=== Begin Enclosure ===

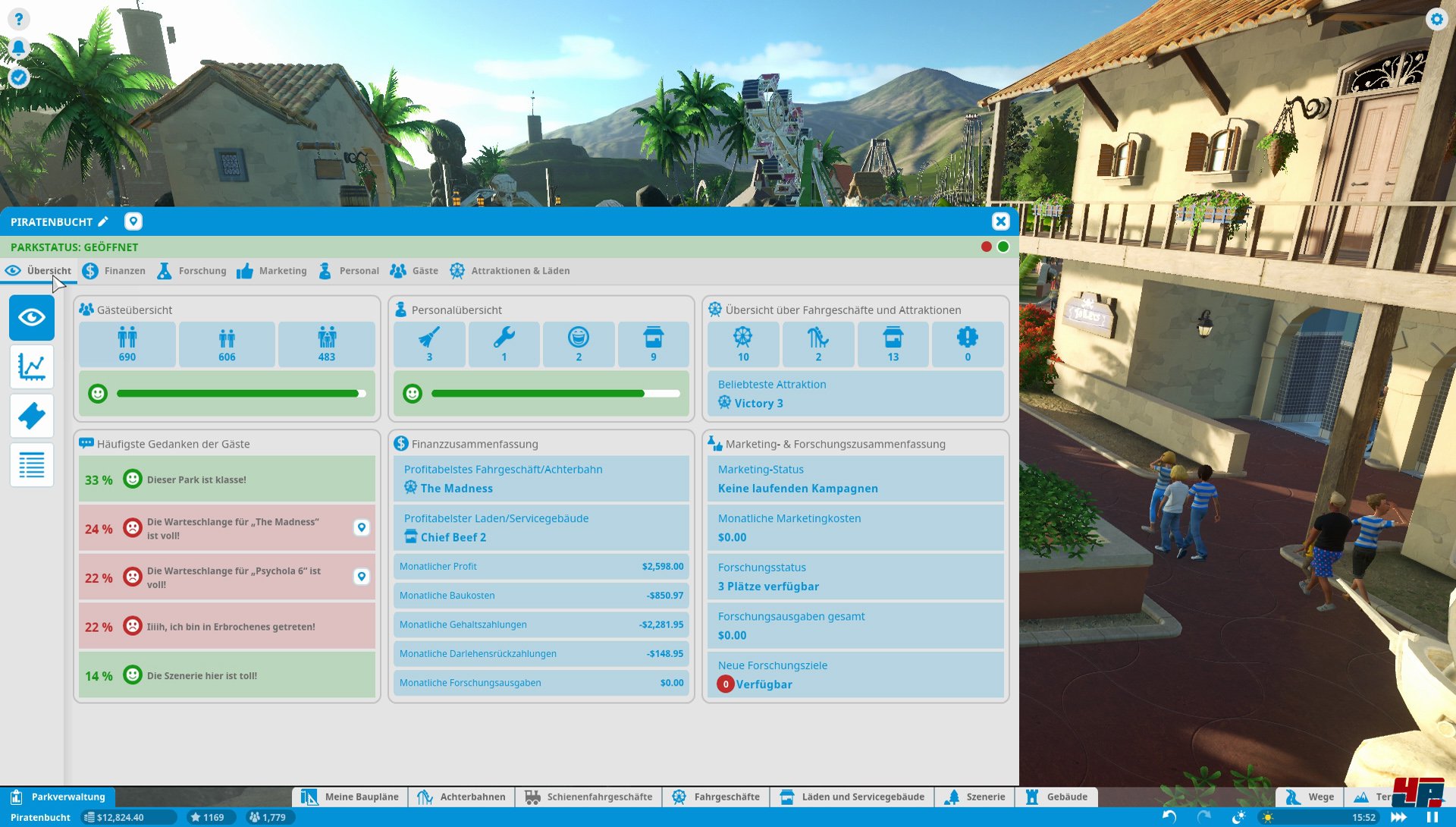Image resolution: width=1456 pixels, height=827 pixels.
Task: Pause the game simulation
Action: pyautogui.click(x=1432, y=817)
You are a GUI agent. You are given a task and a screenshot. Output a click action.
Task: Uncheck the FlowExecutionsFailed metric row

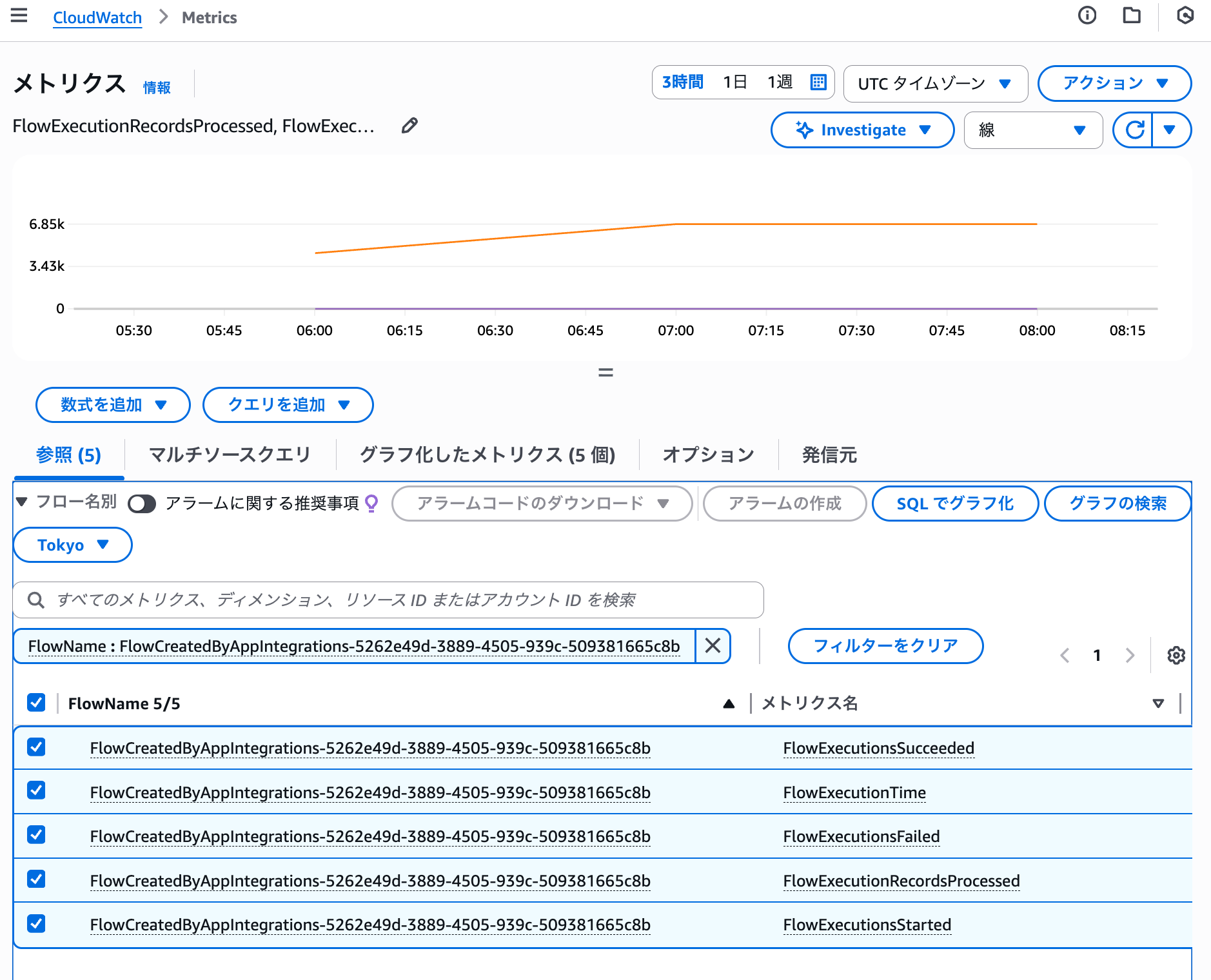pos(36,835)
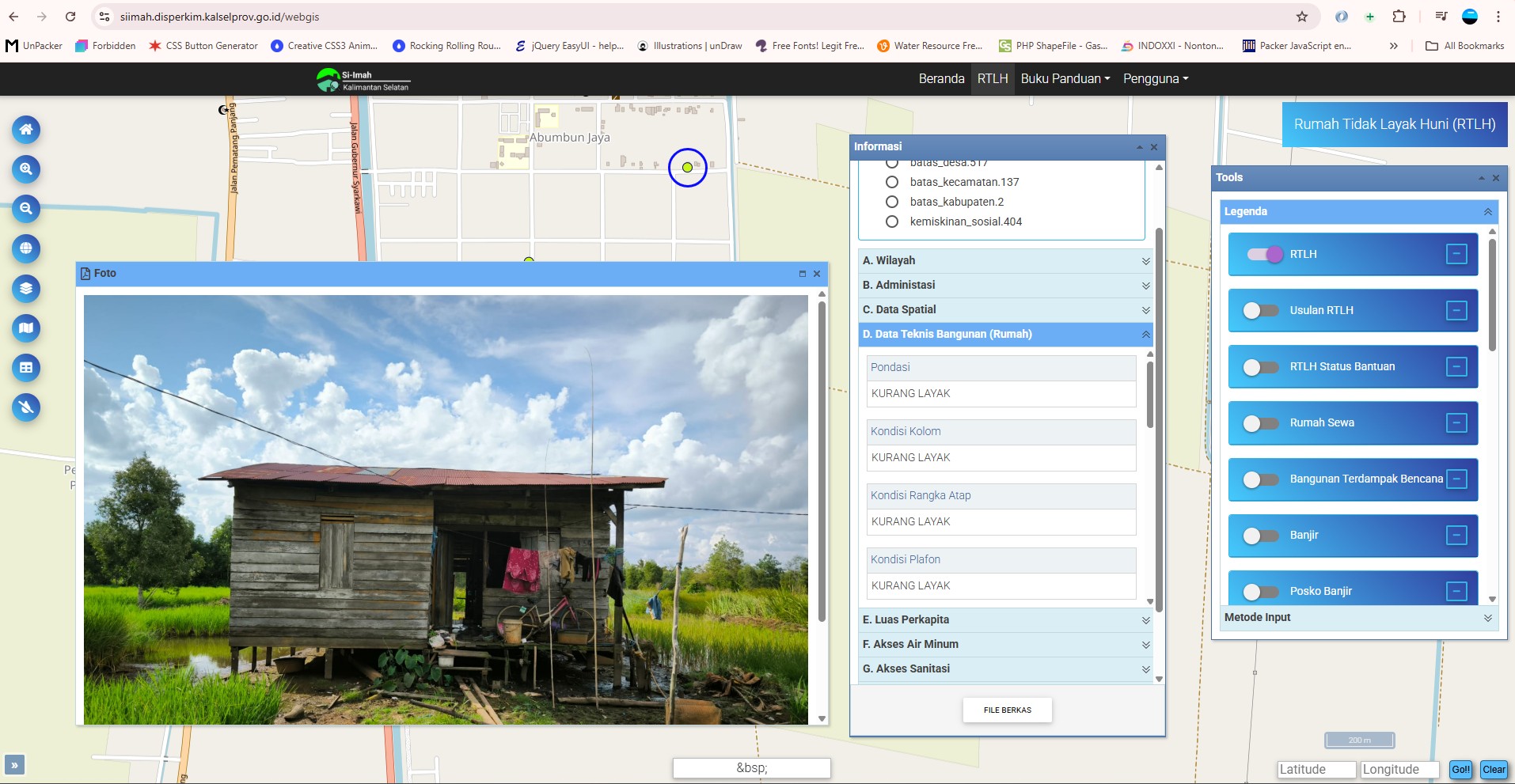
Task: Select the Home tool in the left sidebar
Action: (25, 130)
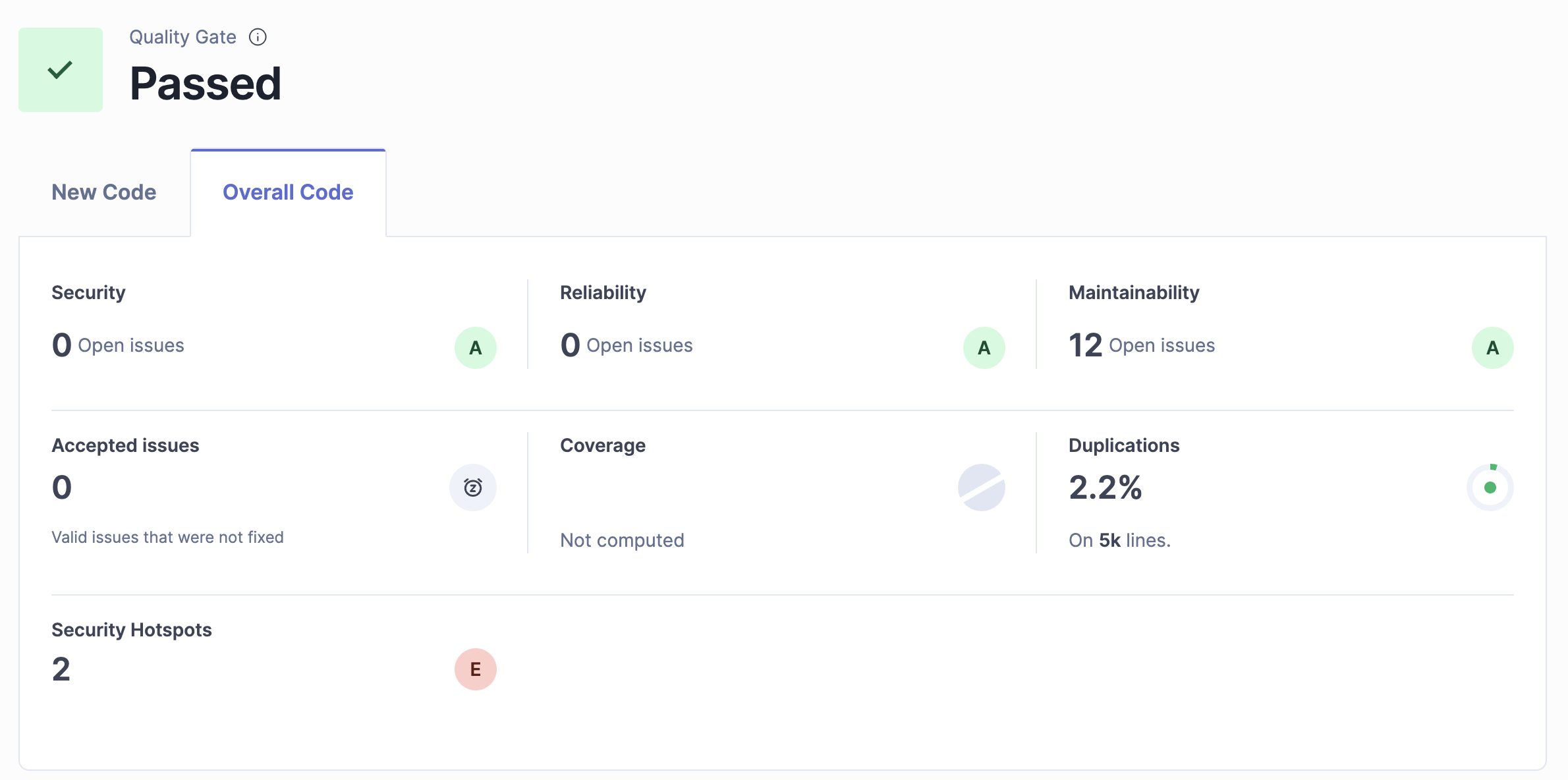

=== End Enclosure ===

**TASK INSTRUCTIONS:** Where the line with "You are a GUI" appears, begin there and transcribe exactly through the last line of the data, leaving all pictures aside.

**SOLUTION FOR THIS EXERCISE:**
You are a GUI agent. You are given a task and a screenshot. Output a click action.
Task: Uncheck the FlowExecutionsFailed metric row

pos(36,835)
Task: Select the Home tool in the left sidebar
Action: (25, 130)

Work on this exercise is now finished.